Enchantée Marie-Michèle ! Faisons connaissance, qui es-tu? 

Bonjour, moi c’est Marie-Michèle! Mon travail consiste à décortiquer les mouvements émergents et accompagner les organisations dans l’élaboration de stratégies qui répondent aux besoins de la société de demain. Je suis aussi l’auteure de Rien de neuf – Guide pour une consommation écologique, économique et engagée (Les Éditions de l’Homme, 2024). J’ai un parcours en design et gestion de la mode ; j’ai un baccalauréat et un DEC en design de mode. Mon parcours dans le milieu de la mode a davantage évolué du côté des tendances, mais en faisant ma maîtrise, je me suis rendu compte qu’il n’y avait pas d’emplois dans ce secteur. 

C’est pour ça que je me suis lancée à mon compte. Je me suis plutôt intéressée à la tendance durable, aux tendances de fond et ça m’a fait sortir beaucoup du cadre de la mode. Finalement les clients avec lesquels j’ai travaillé n’étaient pas dans la mode donc je suis allée chercher autre chose et entre temps l’ESG UQAM m’a appelée pour commencer à enseigner le cours d’Analyse des tendances et des styles de vie.

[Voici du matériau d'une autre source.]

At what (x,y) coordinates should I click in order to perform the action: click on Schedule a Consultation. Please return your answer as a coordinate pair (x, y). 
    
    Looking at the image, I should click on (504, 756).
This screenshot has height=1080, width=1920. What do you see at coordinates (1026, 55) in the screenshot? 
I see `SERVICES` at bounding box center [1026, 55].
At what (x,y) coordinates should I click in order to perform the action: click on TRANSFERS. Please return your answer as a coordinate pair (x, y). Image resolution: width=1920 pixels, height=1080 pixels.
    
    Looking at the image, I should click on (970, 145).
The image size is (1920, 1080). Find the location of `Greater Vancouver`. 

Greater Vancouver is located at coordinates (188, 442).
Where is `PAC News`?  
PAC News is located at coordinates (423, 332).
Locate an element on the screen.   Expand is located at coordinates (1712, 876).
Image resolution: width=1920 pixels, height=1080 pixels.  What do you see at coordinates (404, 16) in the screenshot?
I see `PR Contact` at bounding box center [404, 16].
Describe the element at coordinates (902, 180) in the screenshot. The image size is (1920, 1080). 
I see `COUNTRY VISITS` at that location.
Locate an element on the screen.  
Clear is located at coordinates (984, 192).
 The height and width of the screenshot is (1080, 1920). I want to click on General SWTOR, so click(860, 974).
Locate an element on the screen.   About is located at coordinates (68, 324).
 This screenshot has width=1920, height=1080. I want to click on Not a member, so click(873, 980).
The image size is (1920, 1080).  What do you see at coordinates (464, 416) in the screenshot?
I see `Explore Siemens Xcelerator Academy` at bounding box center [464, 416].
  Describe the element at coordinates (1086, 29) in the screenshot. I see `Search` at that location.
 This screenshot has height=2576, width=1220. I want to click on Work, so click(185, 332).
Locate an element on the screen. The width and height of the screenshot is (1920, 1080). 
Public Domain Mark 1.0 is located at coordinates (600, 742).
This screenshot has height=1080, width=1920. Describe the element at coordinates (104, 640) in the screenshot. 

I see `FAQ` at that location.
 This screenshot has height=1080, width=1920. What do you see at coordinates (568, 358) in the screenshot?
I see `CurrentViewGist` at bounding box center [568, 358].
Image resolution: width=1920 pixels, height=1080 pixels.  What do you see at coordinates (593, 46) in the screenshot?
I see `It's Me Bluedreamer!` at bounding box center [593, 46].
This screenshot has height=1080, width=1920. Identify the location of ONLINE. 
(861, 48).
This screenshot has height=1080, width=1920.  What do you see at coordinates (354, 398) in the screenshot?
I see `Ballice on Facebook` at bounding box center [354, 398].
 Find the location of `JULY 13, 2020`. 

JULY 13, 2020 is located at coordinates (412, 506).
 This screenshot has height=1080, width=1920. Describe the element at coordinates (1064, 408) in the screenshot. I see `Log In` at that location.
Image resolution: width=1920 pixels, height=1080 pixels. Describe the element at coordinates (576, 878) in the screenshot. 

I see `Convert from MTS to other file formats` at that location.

Soudainement, j’ai un chapeau d’experte ; je n’avais plus besoin de prouver et là j’ai été très visible dans les médias, on m’appelait beaucoup. Puis j’ai finalement sauté dans la prospective. Je travaille désormais dans un organisme public, mais tout le réseau que je me suis bâti pendant mes années dans le monde de la mode, je le garde, je l’entretiens et j’enseigne toujours dans ce domaine. Enfin, nouvellement, j’ai lancé le projet Rien de neuf qui vient d’une envie personnelle de parler de comment consommer de manière différente. Cela part d’un parcours personnel. 

Rien de neuf s’intéresse à comment consommer de façon alternative, soit : l’emprunt, l’échange, la location, en complément avec le marché d’occasion. Meubles, objets, vêtements : le but c’est de trouver ces produits-là sans les acheter neufs.


Comment est né Rien de neuf, peux-tu nous parler de son histoire et sa mission?

Sa mission c’est vraiment d’inspirer de façon non culpabilisante à consommer de façon différente. Il y a beaucoup d’initiatives qui sont très locales, très petites, dont on entend très peu parler. Je veux amener des solutions, au lieu de juste de réprimander les gens qui consomment trop. J’ai eu l’inspiration dans la lecture d’un livre qui s’appelle « Zero altitude : How I learned to fly less and travel more », dans lequel une journaliste de voyage britannique relate son expérience d’avoir arrêté de prendre l’avion, en énumérant les alternatives : la marche, l’auto, le bateau, le train. C’était depuis 2017 que je n’achetais plus de vêtements neufs donc je me suis dit « Ah! ».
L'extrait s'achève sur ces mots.